### What you have to do
Please return every line of the listing. Keep each one exact.

### Raw data
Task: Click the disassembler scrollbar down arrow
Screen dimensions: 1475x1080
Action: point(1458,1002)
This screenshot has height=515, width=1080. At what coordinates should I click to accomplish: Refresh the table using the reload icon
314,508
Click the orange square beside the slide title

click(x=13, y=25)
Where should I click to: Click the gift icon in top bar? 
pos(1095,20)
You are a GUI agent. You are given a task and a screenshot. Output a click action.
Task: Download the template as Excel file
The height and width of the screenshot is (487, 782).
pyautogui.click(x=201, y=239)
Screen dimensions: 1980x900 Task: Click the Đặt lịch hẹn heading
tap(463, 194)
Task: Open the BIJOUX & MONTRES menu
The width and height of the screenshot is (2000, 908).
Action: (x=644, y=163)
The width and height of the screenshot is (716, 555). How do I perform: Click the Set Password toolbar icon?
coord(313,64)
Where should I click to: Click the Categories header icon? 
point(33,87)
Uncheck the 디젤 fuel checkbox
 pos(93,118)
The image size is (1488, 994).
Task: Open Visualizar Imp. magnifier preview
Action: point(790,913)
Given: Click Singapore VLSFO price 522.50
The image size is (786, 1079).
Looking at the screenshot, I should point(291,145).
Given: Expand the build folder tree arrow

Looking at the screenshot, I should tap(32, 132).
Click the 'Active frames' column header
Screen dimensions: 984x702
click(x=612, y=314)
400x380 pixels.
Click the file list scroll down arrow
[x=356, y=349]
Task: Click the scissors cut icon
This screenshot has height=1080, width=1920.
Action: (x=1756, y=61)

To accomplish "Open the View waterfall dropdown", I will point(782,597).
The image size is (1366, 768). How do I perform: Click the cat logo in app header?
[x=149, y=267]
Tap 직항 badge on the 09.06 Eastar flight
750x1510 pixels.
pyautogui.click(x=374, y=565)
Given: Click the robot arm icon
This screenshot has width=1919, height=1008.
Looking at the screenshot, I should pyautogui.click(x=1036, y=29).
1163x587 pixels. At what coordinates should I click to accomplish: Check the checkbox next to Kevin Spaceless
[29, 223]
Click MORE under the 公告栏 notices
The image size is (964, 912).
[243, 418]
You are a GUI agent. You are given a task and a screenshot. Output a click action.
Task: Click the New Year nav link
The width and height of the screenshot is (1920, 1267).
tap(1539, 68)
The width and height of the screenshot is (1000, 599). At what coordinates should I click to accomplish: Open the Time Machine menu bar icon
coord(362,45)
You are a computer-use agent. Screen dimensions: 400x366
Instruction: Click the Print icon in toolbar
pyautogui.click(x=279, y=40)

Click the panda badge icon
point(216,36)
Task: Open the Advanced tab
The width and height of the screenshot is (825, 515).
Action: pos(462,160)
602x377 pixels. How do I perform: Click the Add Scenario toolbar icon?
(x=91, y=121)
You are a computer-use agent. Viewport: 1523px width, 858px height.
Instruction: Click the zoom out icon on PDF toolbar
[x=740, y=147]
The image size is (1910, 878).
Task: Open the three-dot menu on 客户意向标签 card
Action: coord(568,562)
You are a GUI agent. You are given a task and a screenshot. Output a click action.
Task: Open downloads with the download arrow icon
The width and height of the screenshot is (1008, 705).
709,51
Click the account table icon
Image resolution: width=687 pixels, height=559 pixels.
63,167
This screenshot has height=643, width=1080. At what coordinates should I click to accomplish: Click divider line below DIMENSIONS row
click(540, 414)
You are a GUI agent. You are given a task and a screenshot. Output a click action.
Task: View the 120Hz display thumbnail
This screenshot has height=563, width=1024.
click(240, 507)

### Reply to the task
Task: Click the disassembler scrollbar down arrow
Screen dimensions: 1475x1080
Action: point(1458,1002)
This screenshot has height=515, width=1080. At what coordinates should I click to accomplish: Refresh the table using the reload icon
314,508
Click the orange square beside the slide title

click(x=13, y=25)
Where should I click to: Click the gift icon in top bar? 
pos(1095,20)
You are a GUI agent. You are given a task and a screenshot. Output a click action.
Task: Download the template as Excel file
The height and width of the screenshot is (487, 782).
pyautogui.click(x=201, y=239)
Screen dimensions: 1980x900 Task: Click the Đặt lịch hẹn heading
tap(463, 194)
Task: Open the BIJOUX & MONTRES menu
The width and height of the screenshot is (2000, 908).
Action: (x=644, y=163)
The width and height of the screenshot is (716, 555). How do I perform: Click the Set Password toolbar icon?
coord(313,64)
Where should I click to: Click the Categories header icon? 
point(33,87)
Uncheck the 디젤 fuel checkbox
 pos(93,118)
The image size is (1488, 994).
Task: Open Visualizar Imp. magnifier preview
Action: point(790,913)
Given: Click Singapore VLSFO price 522.50
The image size is (786, 1079).
Looking at the screenshot, I should point(291,145).
Given: Expand the build folder tree arrow

Looking at the screenshot, I should tap(32, 132).
Click the 'Active frames' column header
Screen dimensions: 984x702
click(x=612, y=314)
400x380 pixels.
Click the file list scroll down arrow
[x=356, y=349]
Task: Click the scissors cut icon
This screenshot has height=1080, width=1920.
Action: (x=1756, y=61)

To accomplish "Open the View waterfall dropdown", I will point(782,597).
The image size is (1366, 768). How do I perform: Click the cat logo in app header?
[x=149, y=267]
Tap 직항 badge on the 09.06 Eastar flight
750x1510 pixels.
pyautogui.click(x=374, y=565)
Given: Click the robot arm icon
This screenshot has width=1919, height=1008.
Looking at the screenshot, I should pyautogui.click(x=1036, y=29).
1163x587 pixels. At what coordinates should I click to accomplish: Check the checkbox next to Kevin Spaceless
[29, 223]
Click MORE under the 公告栏 notices
The image size is (964, 912).
[243, 418]
You are a GUI agent. You are given a task and a screenshot. Output a click action.
Task: Click the New Year nav link
The width and height of the screenshot is (1920, 1267).
tap(1539, 68)
The width and height of the screenshot is (1000, 599). At what coordinates should I click to accomplish: Open the Time Machine menu bar icon
coord(362,45)
You are a computer-use agent. Screen dimensions: 400x366
Instruction: Click the Print icon in toolbar
pyautogui.click(x=279, y=40)

Click the panda badge icon
point(216,36)
Task: Open the Advanced tab
The width and height of the screenshot is (825, 515).
Action: pos(462,160)
602x377 pixels. How do I perform: Click the Add Scenario toolbar icon?
(x=91, y=121)
You are a computer-use agent. Viewport: 1523px width, 858px height.
Instruction: Click the zoom out icon on PDF toolbar
[x=740, y=147]
The image size is (1910, 878).
Task: Open the three-dot menu on 客户意向标签 card
Action: coord(568,562)
You are a GUI agent. You are given a task and a screenshot. Output a click action.
Task: Open downloads with the download arrow icon
The width and height of the screenshot is (1008, 705).
709,51
Click the account table icon
Image resolution: width=687 pixels, height=559 pixels.
63,167
This screenshot has height=643, width=1080. At what coordinates should I click to accomplish: Click divider line below DIMENSIONS row
click(540, 414)
You are a GUI agent. You are given a task and a screenshot. Output a click action.
Task: View the 120Hz display thumbnail
This screenshot has height=563, width=1024.
click(240, 507)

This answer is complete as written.